Шестов видел огромную заслугу Кьеркегора в том, что он «не переставал говорить об ужасах бытия» [6, с. 242]. За это же он ценил и Чехова. Он был прав, подчеркивая неуступчивость писателя, не желавшего признавать панацеей, спасающей человека от всех бед, какую-либо философскую идею. Думается, что во многом, благодаря таким проницательным открытиям Шестова, его статья сохраняет свое значение и в наши дни, но это не означает, что мы должны не замечать «мифологическую» сторону его работы. Как раз совмещение в одной статье положений истинных и ложных есть серьезная проблема, заслуживающая рассмотрения.

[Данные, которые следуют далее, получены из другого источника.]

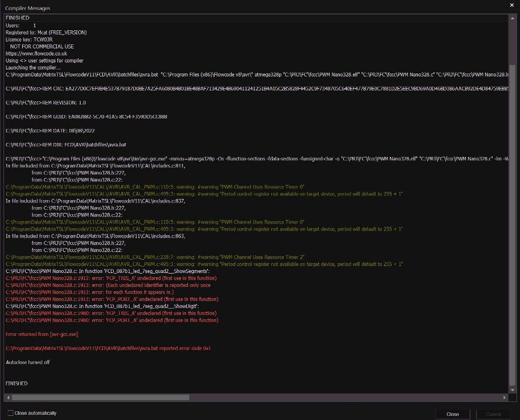Close the Compiler Messages window with X
Screen dimensions: 520x420
(512, 5)
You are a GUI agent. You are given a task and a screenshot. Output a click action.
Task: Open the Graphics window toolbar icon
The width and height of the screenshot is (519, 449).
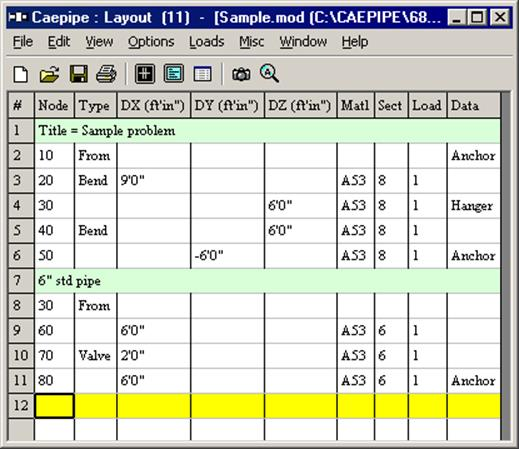[145, 74]
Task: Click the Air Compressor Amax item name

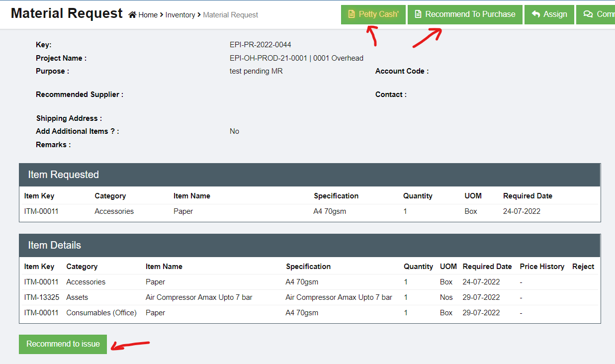Action: tap(199, 297)
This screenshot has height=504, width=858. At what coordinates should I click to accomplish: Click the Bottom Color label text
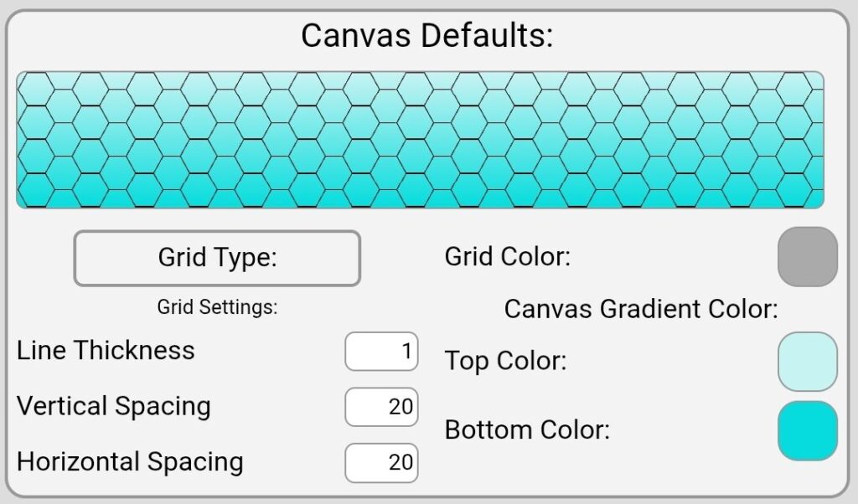pos(527,430)
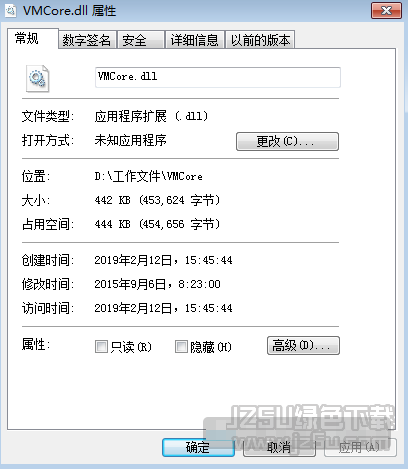The width and height of the screenshot is (408, 469).
Task: Click the 442 KB size value
Action: (112, 200)
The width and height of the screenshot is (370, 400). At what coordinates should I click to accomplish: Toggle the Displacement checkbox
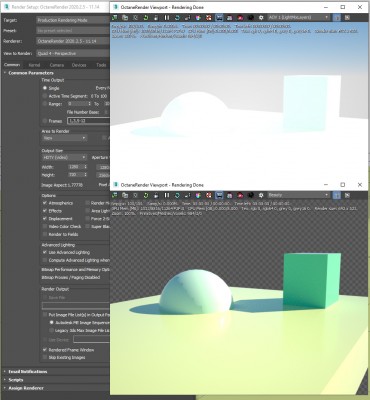[x=45, y=219]
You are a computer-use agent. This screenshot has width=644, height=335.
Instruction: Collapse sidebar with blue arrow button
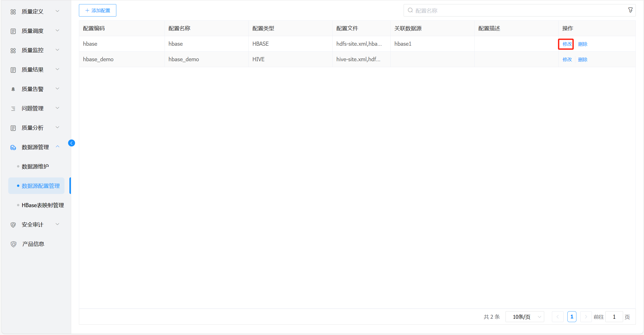coord(71,143)
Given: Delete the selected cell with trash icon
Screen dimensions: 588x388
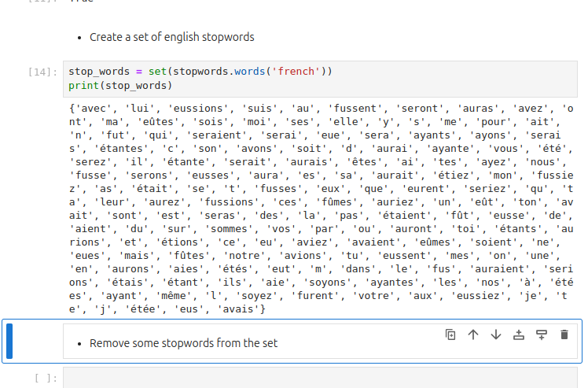Looking at the screenshot, I should pos(564,334).
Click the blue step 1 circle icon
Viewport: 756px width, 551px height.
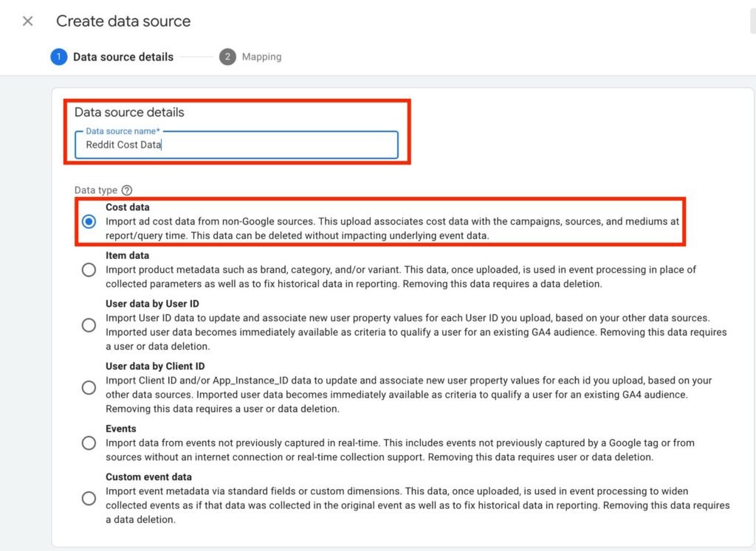(x=58, y=56)
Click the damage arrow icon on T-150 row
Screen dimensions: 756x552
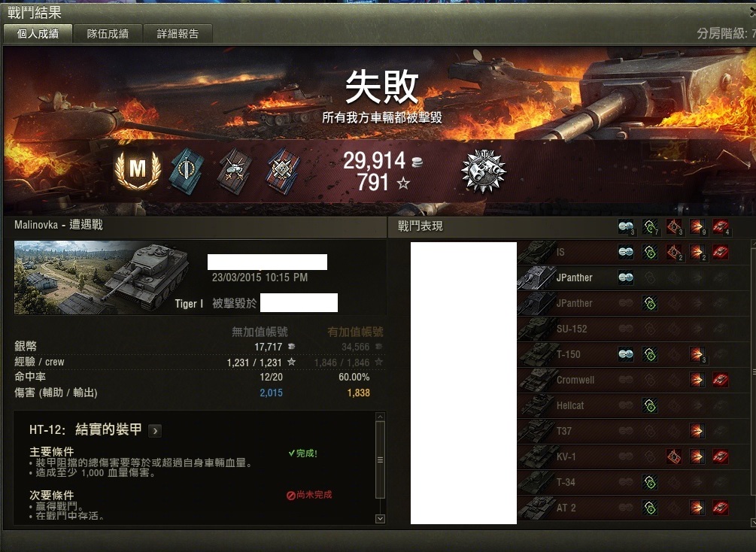(697, 354)
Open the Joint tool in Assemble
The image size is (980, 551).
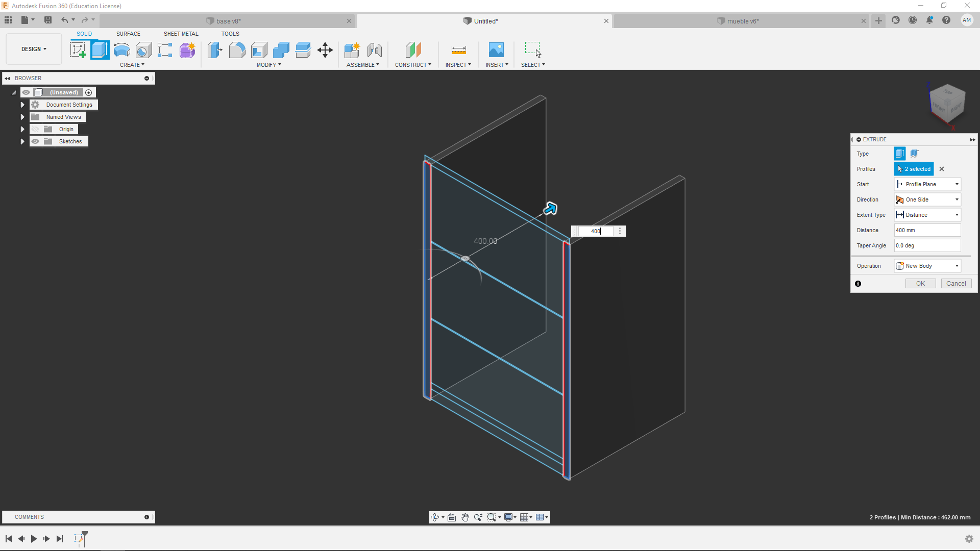pyautogui.click(x=375, y=50)
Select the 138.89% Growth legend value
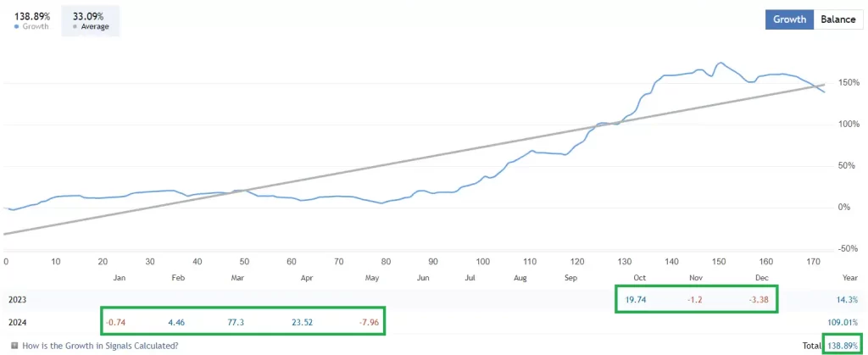868x355 pixels. (30, 15)
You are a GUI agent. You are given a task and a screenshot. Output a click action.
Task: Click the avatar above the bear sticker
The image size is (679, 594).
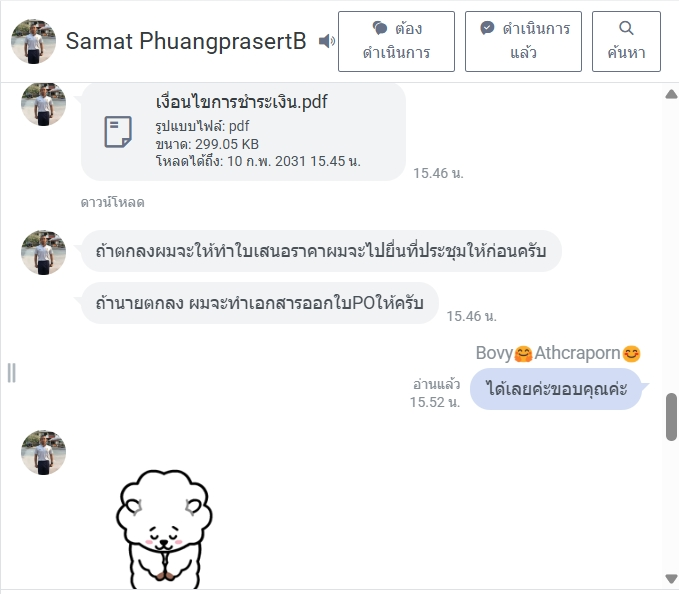43,452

Прежде всего, на наш взгляд, нет необходимой связи между «мифом» о Чехове, скрывающим якобы свои истинные мысли из-за боязни общественного мнения, и той частью статьи, где раскрываются истинные свойства творчества писателя. Мифологический элемент нисколько не проясняет Чехова, а наоборот мешает его постижению. Очевидно, что статья совершенно не рассчитана на то, что ее положения будут проверять, обратившись к произведениям Чехова и фактам истории. Читателю просто предлагают насладиться свободным полетом фантазии критика. Все натяжки, выдумки, искажения, неточности, которыми просто переполнена статья (малую долю которых мы отметили), могли появиться только в определенной атмосфере отношения к истине. Их нельзя назвать ошибками, слишком они очевидны и вопиющи. Они могли возникнуть только там, где «никого больше не интересует, можно ли проверить духовный материал на предмет его истинности» [7, с. 29].
Список литературы
1. Чеховиана. Чехов и «серебряный век». М.: Наука, 1996.
2. Allain L. Можно ли назвать Чехова «верующим нигилистом»? // Anton P. Cechov: Philosophie und Religion in Lehen und Werk. München, 1997.
3. Бердяев Н. Трагедия и обыденность // Бердяев Н. Философия творчества, культуры и искусства. М., 1994. Т. 2.
4. Степанов А.Д. Лев Шестов о Чехове // Чеховиана. Чехов и «серебряный век». М.: Наука, 1996.
5. Шестов Л. Творчество из ничего // Шестов Л. Начала и концы. СПб., 1908.
6. Шестов Л. Киргегард и экзистенциальная философия. М.: Прогресс: Гнозис, 1992.
7. Хейзинга И. Homo Ludens. В тени завтрашнего дня. М., 1992.
Примечания
Известия РАН. Серия литературы и языка. 2006. Т. 65. № 4. Материалы и сообщения. С. 44—47.